Supplied material:
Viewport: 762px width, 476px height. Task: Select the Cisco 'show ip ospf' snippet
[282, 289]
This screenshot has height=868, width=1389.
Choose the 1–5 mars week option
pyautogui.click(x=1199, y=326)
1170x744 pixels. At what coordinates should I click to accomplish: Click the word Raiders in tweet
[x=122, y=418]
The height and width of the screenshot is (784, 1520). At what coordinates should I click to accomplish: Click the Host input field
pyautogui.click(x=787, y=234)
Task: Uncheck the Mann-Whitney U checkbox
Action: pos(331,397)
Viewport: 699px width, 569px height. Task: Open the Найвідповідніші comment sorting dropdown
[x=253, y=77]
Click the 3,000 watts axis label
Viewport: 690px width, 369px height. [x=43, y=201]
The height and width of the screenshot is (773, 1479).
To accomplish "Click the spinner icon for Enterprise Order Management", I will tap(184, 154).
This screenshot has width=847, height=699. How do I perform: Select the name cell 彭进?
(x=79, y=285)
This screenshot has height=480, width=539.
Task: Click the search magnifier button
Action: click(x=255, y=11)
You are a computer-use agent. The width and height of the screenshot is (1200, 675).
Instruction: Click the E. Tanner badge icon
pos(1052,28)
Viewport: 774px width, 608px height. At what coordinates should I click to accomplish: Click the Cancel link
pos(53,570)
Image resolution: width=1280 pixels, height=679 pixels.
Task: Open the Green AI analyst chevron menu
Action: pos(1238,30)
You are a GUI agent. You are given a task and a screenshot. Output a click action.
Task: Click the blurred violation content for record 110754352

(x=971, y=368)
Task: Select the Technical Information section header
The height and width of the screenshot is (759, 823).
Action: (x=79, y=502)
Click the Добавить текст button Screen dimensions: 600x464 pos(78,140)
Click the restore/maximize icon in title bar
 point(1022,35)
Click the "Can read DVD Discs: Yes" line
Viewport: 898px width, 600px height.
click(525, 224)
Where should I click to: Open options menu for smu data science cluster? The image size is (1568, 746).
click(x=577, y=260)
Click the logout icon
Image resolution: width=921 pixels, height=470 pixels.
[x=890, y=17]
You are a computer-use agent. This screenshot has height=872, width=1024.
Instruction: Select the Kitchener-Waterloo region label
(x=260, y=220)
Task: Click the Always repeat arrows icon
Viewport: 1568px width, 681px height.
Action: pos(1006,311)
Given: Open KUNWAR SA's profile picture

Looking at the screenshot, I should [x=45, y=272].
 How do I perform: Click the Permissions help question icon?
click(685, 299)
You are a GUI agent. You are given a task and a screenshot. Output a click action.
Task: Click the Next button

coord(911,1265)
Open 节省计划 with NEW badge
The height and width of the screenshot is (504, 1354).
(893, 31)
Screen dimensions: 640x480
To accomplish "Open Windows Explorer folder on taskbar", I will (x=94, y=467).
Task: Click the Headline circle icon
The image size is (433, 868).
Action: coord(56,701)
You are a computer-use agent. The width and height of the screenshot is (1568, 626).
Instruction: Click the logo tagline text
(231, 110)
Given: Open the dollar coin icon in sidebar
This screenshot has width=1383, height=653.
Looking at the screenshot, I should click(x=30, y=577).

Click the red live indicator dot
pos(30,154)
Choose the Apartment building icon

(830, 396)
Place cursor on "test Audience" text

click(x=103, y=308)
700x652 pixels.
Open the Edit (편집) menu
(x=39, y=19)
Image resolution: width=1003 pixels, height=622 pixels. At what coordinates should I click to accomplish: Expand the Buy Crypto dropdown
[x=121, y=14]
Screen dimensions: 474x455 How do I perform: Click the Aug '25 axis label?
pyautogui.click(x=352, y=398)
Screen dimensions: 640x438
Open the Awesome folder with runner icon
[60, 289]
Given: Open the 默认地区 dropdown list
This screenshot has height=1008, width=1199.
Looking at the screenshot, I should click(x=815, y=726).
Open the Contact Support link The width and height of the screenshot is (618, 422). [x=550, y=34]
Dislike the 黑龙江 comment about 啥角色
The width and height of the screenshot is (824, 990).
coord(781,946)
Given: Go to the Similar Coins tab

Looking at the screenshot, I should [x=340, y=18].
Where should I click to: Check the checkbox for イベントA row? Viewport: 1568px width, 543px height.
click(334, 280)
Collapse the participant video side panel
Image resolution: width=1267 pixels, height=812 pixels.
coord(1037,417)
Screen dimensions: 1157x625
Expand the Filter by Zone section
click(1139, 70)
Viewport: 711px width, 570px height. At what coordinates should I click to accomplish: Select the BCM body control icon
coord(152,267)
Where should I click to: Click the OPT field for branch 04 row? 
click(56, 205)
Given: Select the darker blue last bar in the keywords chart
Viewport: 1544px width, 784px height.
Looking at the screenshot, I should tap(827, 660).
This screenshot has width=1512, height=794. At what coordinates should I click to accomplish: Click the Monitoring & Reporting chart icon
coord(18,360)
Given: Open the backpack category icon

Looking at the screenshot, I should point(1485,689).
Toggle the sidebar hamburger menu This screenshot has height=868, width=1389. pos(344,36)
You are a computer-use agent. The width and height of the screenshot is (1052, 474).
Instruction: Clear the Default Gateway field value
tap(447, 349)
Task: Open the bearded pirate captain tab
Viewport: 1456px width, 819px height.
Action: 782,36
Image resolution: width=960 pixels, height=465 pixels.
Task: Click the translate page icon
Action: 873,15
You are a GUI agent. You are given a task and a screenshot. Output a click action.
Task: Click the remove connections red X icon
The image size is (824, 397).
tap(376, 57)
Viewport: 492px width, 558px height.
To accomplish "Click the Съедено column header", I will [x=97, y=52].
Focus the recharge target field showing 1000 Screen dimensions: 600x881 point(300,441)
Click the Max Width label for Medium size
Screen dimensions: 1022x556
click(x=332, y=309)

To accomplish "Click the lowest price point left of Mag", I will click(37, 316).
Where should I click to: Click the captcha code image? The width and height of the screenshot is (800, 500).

What you will do: Having read the entries, repeat them all exactly.

Answer space:
Viewport: 762px width, 476px height. Task: Select the Cisco 'show ip ospf' snippet
[282, 289]
This screenshot has height=868, width=1389.
Choose the 1–5 mars week option
pyautogui.click(x=1199, y=326)
1170x744 pixels. At what coordinates should I click to accomplish: Click the word Raiders in tweet
[x=122, y=418]
The height and width of the screenshot is (784, 1520). At what coordinates should I click to accomplish: Click the Host input field
pyautogui.click(x=787, y=234)
Task: Uncheck the Mann-Whitney U checkbox
Action: pos(331,397)
Viewport: 699px width, 569px height. Task: Open the Найвідповідніші comment sorting dropdown
[x=253, y=77]
Click the 3,000 watts axis label
Viewport: 690px width, 369px height. [x=43, y=201]
The height and width of the screenshot is (773, 1479).
To accomplish "Click the spinner icon for Enterprise Order Management", I will tap(184, 154).
This screenshot has width=847, height=699. How do I perform: Select the name cell 彭进?
(x=79, y=285)
This screenshot has height=480, width=539.
Task: Click the search magnifier button
Action: click(x=255, y=11)
You are a computer-use agent. The width and height of the screenshot is (1200, 675).
Instruction: Click the E. Tanner badge icon
pos(1052,28)
Viewport: 774px width, 608px height. At what coordinates should I click to accomplish: Click the Cancel link
pos(53,570)
Image resolution: width=1280 pixels, height=679 pixels.
Task: Open the Green AI analyst chevron menu
Action: pos(1238,30)
You are a GUI agent. You are given a task and a screenshot. Output a click action.
Task: Click the blurred violation content for record 110754352

(x=971, y=368)
Task: Select the Technical Information section header
The height and width of the screenshot is (759, 823).
Action: (x=79, y=502)
Click the Добавить текст button Screen dimensions: 600x464 pos(78,140)
Click the restore/maximize icon in title bar
 point(1022,35)
Click the "Can read DVD Discs: Yes" line
Viewport: 898px width, 600px height.
click(525, 224)
Where should I click to: Open options menu for smu data science cluster? The image size is (1568, 746).
click(x=577, y=260)
Click the logout icon
Image resolution: width=921 pixels, height=470 pixels.
[x=890, y=17]
You are a computer-use agent. This screenshot has height=872, width=1024.
Instruction: Select the Kitchener-Waterloo region label
(x=260, y=220)
Task: Click the Always repeat arrows icon
Viewport: 1568px width, 681px height.
Action: pos(1006,311)
Given: Open KUNWAR SA's profile picture

Looking at the screenshot, I should [x=45, y=272].
 How do I perform: Click the Permissions help question icon?
click(685, 299)
You are a GUI agent. You are given a task and a screenshot. Output a click action.
Task: Click the Next button

coord(911,1265)
Open 节省计划 with NEW badge
The height and width of the screenshot is (504, 1354).
(893, 31)
Screen dimensions: 640x480
To accomplish "Open Windows Explorer folder on taskbar", I will (x=94, y=467).
Task: Click the Headline circle icon
The image size is (433, 868).
Action: coord(56,701)
You are a computer-use agent. The width and height of the screenshot is (1568, 626).
Instruction: Click the logo tagline text
(231, 110)
Given: Open the dollar coin icon in sidebar
This screenshot has width=1383, height=653.
Looking at the screenshot, I should click(x=30, y=577).

Click the red live indicator dot
pos(30,154)
Choose the Apartment building icon

(830, 396)
Place cursor on "test Audience" text

click(x=103, y=308)
700x652 pixels.
Open the Edit (편집) menu
(x=39, y=19)
Image resolution: width=1003 pixels, height=622 pixels. At what coordinates should I click to accomplish: Expand the Buy Crypto dropdown
[x=121, y=14]
Screen dimensions: 474x455 How do I perform: Click the Aug '25 axis label?
pyautogui.click(x=352, y=398)
Screen dimensions: 640x438
Open the Awesome folder with runner icon
[60, 289]
Given: Open the 默认地区 dropdown list
This screenshot has height=1008, width=1199.
Looking at the screenshot, I should click(x=815, y=726).
Open the Contact Support link The width and height of the screenshot is (618, 422). [x=550, y=34]
Dislike the 黑龙江 comment about 啥角色
The width and height of the screenshot is (824, 990).
coord(781,946)
Given: Go to the Similar Coins tab

Looking at the screenshot, I should [x=340, y=18].
Where should I click to: Check the checkbox for イベントA row? Viewport: 1568px width, 543px height.
click(334, 280)
Collapse the participant video side panel
Image resolution: width=1267 pixels, height=812 pixels.
coord(1037,417)
Screen dimensions: 1157x625
Expand the Filter by Zone section
click(1139, 70)
Viewport: 711px width, 570px height. At what coordinates should I click to accomplish: Select the BCM body control icon
coord(152,267)
Where should I click to: Click the OPT field for branch 04 row? 
click(56, 205)
Given: Select the darker blue last bar in the keywords chart
Viewport: 1544px width, 784px height.
Looking at the screenshot, I should tap(827, 660).
This screenshot has width=1512, height=794. At what coordinates should I click to accomplish: Click the Monitoring & Reporting chart icon
coord(18,360)
Given: Open the backpack category icon

Looking at the screenshot, I should point(1485,689).
Toggle the sidebar hamburger menu This screenshot has height=868, width=1389. pos(344,36)
You are a computer-use agent. The width and height of the screenshot is (1052, 474).
Instruction: Clear the Default Gateway field value
tap(447, 349)
Task: Open the bearded pirate captain tab
Viewport: 1456px width, 819px height.
Action: 782,36
Image resolution: width=960 pixels, height=465 pixels.
Task: Click the translate page icon
Action: 873,15
You are a GUI agent. You are given a task and a screenshot. Output a click action.
Task: Click the remove connections red X icon
The image size is (824, 397).
tap(376, 57)
Viewport: 492px width, 558px height.
To accomplish "Click the Съедено column header", I will [x=97, y=52].
Focus the recharge target field showing 1000 Screen dimensions: 600x881 point(300,441)
Click the Max Width label for Medium size
Screen dimensions: 1022x556
click(x=332, y=309)

To accomplish "Click the lowest price point left of Mag", I will click(37, 316).
Where should I click to: Click the captcha code image? The width and height of the screenshot is (800, 500).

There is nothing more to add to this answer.